Anatolian Shepherd Dog
This Turkish breed makes a wonderful loyal companion
to an active household.
SEE OUR TRAINING SERVICES
This Turkish breed makes a wonderful loyal companion to an active household. He’s fiercely loving to those he adores and makes a good guard dog
Anatolian Shepherd Dog Facts and Information
The Anatolian Shepherd dog makes a star pupil at the local training school, that is…in the right hands. Being a super intelligent and independent breed, they can quickly become bored and simply choose to do something much more fun – like lying down and refusing to budge. For this reason; they need a strong, yet gentle leader who has a good dose of doggy experience. So, if this is your first time owning a dog, this breed may not be the best choice. This breed thrives with the consistent owner who understands the importance of training and socialisation. Being historically bred to protect their ‘flock’ they need strong leadership and plenty of good socialisation as a pup to grow into a well-rounded dog. Puppy-preschools are a great way to start and offer your young pup exposure to different people and places. Enrolling in basic obedience is also recommended. Like with all breeds, training needs to begin the second you bring your bundle of fluff home. Having a clear set of rules will keep everyone on track in terms of what you expect from your pup. The Anatolian Shepherd will grow into a very large dog, so the behaviour you allow and encourage now (like jumping), may not be so cute in a 45kg canine companion. Doggy manners are paramount for large dogs – no pushing past you through doors or on stairways, sitting before they eat and no jumping. On-leash training is also important as this dog will literally drag you down the street if not correctly trained. Being a ‘protective’ breed, training will also ensure you have a well-mannered and controllable dog.
With a relatively short coat grooming is pretty easy with this breed. They are also naturally clean dogs, so you will not need to spend ample time washing and brushing. A good weekly brush will do, unless your dog is shedding when you should increase this to around 3-4 per week to help with hair removal. This breed does shed – a lot, particularly during seasonal changes. Getting your pup used to nail clipping at an early age is recommended as too, desensitising your pup to touch (think ears, mouth, feet). This will really help during vet-check-ups. This desensitisation will make possible stressful situations much easier to deal with, particularly with such a large dog.
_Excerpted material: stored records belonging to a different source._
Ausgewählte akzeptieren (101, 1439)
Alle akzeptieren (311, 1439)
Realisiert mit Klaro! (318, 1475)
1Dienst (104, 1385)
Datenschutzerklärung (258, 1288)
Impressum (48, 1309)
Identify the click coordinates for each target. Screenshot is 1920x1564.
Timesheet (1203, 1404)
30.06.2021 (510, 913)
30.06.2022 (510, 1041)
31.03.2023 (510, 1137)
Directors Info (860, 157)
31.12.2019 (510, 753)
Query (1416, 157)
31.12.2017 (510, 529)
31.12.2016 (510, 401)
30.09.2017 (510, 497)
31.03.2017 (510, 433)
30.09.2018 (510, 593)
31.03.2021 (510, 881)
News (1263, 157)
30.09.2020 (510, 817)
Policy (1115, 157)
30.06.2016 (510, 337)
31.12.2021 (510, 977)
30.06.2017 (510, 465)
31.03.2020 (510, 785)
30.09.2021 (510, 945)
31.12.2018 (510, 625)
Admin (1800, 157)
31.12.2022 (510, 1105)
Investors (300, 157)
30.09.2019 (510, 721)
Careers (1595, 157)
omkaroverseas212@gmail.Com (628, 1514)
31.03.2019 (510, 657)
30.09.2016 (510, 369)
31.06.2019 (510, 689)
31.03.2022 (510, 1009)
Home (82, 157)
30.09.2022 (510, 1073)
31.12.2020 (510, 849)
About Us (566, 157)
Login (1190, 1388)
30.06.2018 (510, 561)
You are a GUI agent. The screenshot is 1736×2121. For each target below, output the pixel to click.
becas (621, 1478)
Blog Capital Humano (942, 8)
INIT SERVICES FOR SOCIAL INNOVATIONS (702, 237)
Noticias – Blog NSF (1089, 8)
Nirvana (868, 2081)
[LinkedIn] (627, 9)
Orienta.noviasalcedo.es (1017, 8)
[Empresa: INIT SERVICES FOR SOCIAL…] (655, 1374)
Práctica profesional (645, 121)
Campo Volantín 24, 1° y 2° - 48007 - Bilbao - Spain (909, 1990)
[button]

The Anatolian Shepherd Dog does require a good amount of exercise to keep them happy and healthy. Being a large dog care must be taken in puppyhood not to overexert fast growing and large joints. However, your grown young dog will require a good run and leash-walk daily. Early socialisation and training will determine if you can safely run your dog off-leash. A decent run a day is great to keep your dog healthy and happy. Alongside a brisk walk in the morning before you head off to work. Just remember to keep some tasty treat with you! If your Anatolian Shepherd gets bored at any stage they may just decide to park-up on the footpath and refuse to move!
Being a very intelligent and independent breed, the Anatolian Shepherd can certainly think for themselves. This can invite some issues with training. Because of this trait it is important that your dog is correctly exercised, and their environment enriched with plenty of fun things to do when you are not around. Otherwise, your backyard may begin to resemble a golf course (with much larger holes)! Think boredom busting techniques and puzzles and rotate toys daily.
With the correct training, socialisation and breeding the Anatolian Shepherd Dog makes a great family friend. Care does need to be taken with very small children as the breed is very large and can get into trouble for accidentally knocking over little ones. They can also be fiercely protective of the ones they love, so it’s important to be extra diligent around strangers or friends who pop over to play with their ‘flock’. Like with all breeds it’s important to teach your dog how to correctly interact with children and teach your children how to correctly play/interact with your dog. When socialised correctly from a young the Anatolian Shepherd Dog makes friends with all furry family members.
This breed does cope with the great outdoors, however like with all breeds – he will pine to be alongside his ‘flock’ and will thrive in the company of his humans. Like with all dogs – they do not take well to endless hours outside alone or chained to a kennel area. They are free-thinking dogs that will love a good space to run and play and decent fencing. Fences need to be high and secure, as your dog will be fiercely protective, particularly so when their leaders are not at home.
It is very important to only source your new family member from a reputable breeding establishment, to ensure your puppy is healthy. Ask all the important questions about hereditary problems and ask to see mum and dad. Contact your local breed club and research your chosen breeder. Your breeder should have proof that they regularly test their dogs for genetic diseases and to ensure that the dogs they are breeding from have sound temperaments. It may take a little more time than a quick purchase, but it can save you and your family from unimaginable heartache and pain dealing with a sick puppy.